TEXT TO READ:
################

An individual Cuckoo probably always lays its eggs in the same neighbourhood, and always in the nest of the same kind of bird, and usually the same kind in which it was itself brought up. The young Cuckoo soon obtains the upper hand in the nest, on account of its rapid growth, and throws out its weaker foster-brothers and sisters. It always calls its own name—though it sounds more like “ha-hu”; sometimes it utters sounds which are like laughter. There is a popular superstition that the Cuckoo foretells to those who ask it, how many years they will live—and to young maidens, how many years they must wait for a husband.

Like the Swallow it brings the announcement of spring, and our Hungarian children have a song:—

“Cuckoo! Cuckoo! sounds from the wood
Now let us dance and sing;
For Spring is coming; Spring is here;”

The Cuckoo detracts from its usefulness, however, by its other actions. It greatly damages the nests of the small useful birds, in which it places its eggs, and consequently its young ones. The female Cuckoo selects a district, finds out all the nests of Wren, Robin, White-throat, Wagtail, or some other, and thereupon begins to place her egg in this. When she finds that she cannot get into a nest of a bird which builds in a hole, she lays her egg on the ground, then takes it up in her bill and drops it into the nest.

In spring and summer the Cuckoo’s note sounds all through Great Britain. Its ways will always have a fascination both for the old and the young. Many will be surprised to hear that scientists have now verified the placing of its eggs in the nests of as many as 145 species; in different countries, that is, including the nests of the Isabelline and other Chats in Africa and China, and the Red-headed Bunting on the steppes of Turkestan. In Lapland the Grey-headed Wagtail and the Red-spotted Bluethroat are the foster-parents; in Andalusia the Great-spotted Cuckoo lays oftenest in the nest of the Spanish Magpie.[2] The old poet, Quarles, must have seen the bird with an egg in its beak when he wrote “The idle Cuckoo having made a feast of Sparrow’s eggs, Lays down her own i’ the nest.”

################

STORED DATA:
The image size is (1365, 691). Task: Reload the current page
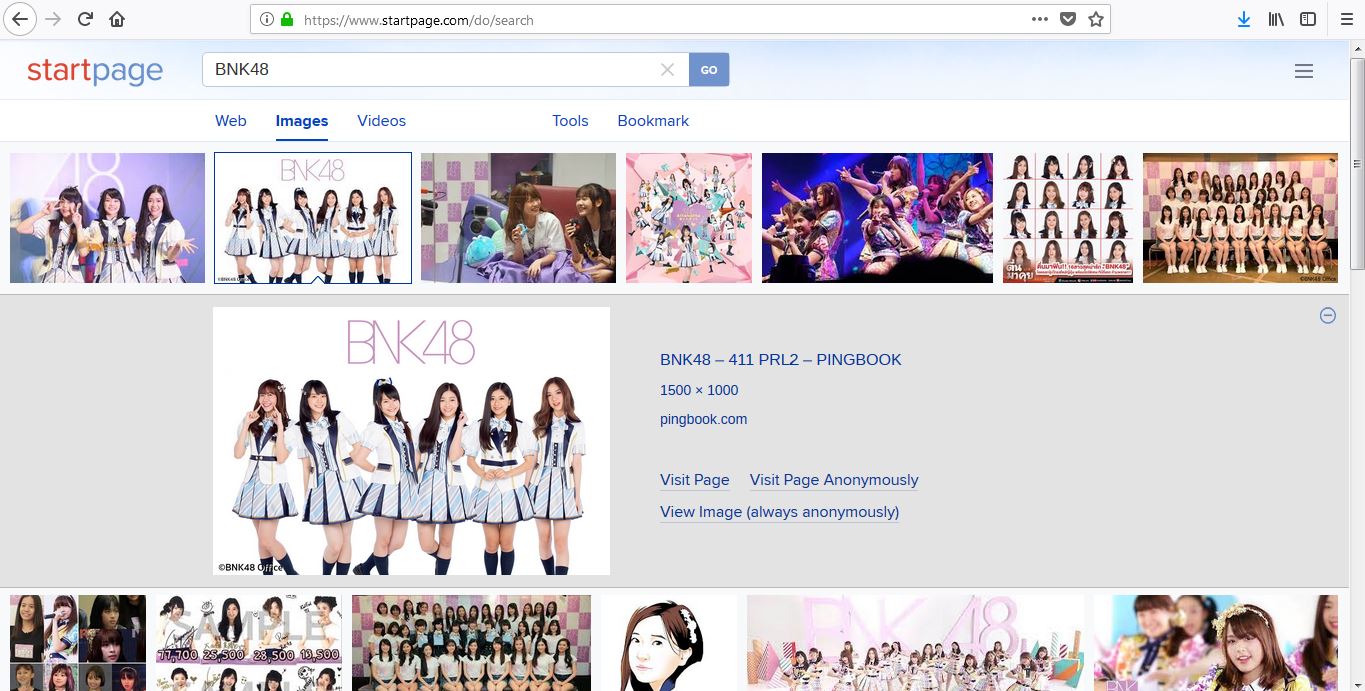(x=85, y=18)

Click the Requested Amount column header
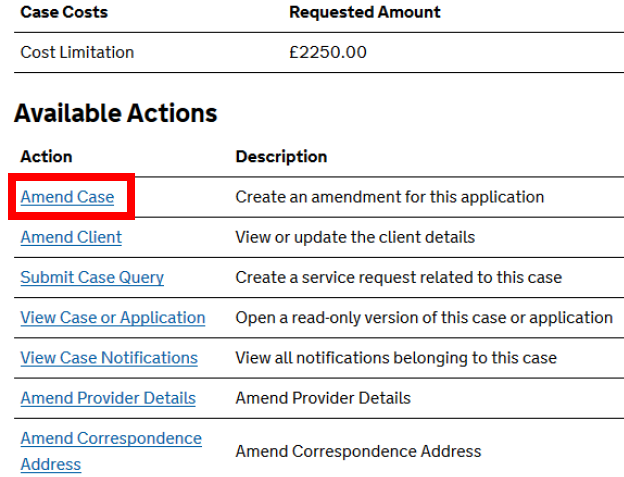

################

TASKS FOR THIS EXERCISE:
A. According to the passage on the cuckoo, in the nests of how many species have scientists verified that it places its eggs?
B. Extend the passage on the cuckoo, picking up after its final sentence.

THE RESULTS:
A. As many as 145 species.

B.
A German authority, Dr. Rey, made a collection of over seven hundred Cuckoo’s eggs; and he states that the proportion of those which resemble in colouring those of the foster-parents is only about thirty per cent. Yet out of sixty-seven which he took from a Redstart’s nest fifty-seven were blue. Another collector again states that only one blue Cuckoo’s egg had passed through his hands. Lately a man told me of having found two Cuckoo’s eggs in one small nest, an unusual occurrence.

The Cuckoo is a very slender, long-tailed bird, 12 inches in length. In the male bird the mantle is ashen-grey, the tail has cross stripes, the under-parts are whitish with cross-running wavy lines. The female and young ones, with their reddish-brown dark cross bands, remind us of the Hawk. From this arises the popular superstition that the Cuckoo changes into a hawk in late autumn. The legs are yellow; eyes fiery red edged with yellow, beak dark, reddish at the corners. It never builds a nest. In its system of transplanting it shows itself an arrant knave, for it places its eggs in the nests of other birds, whose eggs, as a rule are totally different in size, colour and form. The eggs of one Cuckoo so placed may reach the number of 20 to 22, but as a rule are about 11 to 12.

With regard to the Cuckoo’s usual habit of leaving us in the autumn, a belated young bird may now and again spend the winter here. One frequented my sister’s tennis ground till the end of November, when the cat caught and killed it; and a gentleman of my acquaintance, Mr. Robinson of Pinchbeck, Lincolnshire, saw one on his farm early in February of 1908.

USEFUL.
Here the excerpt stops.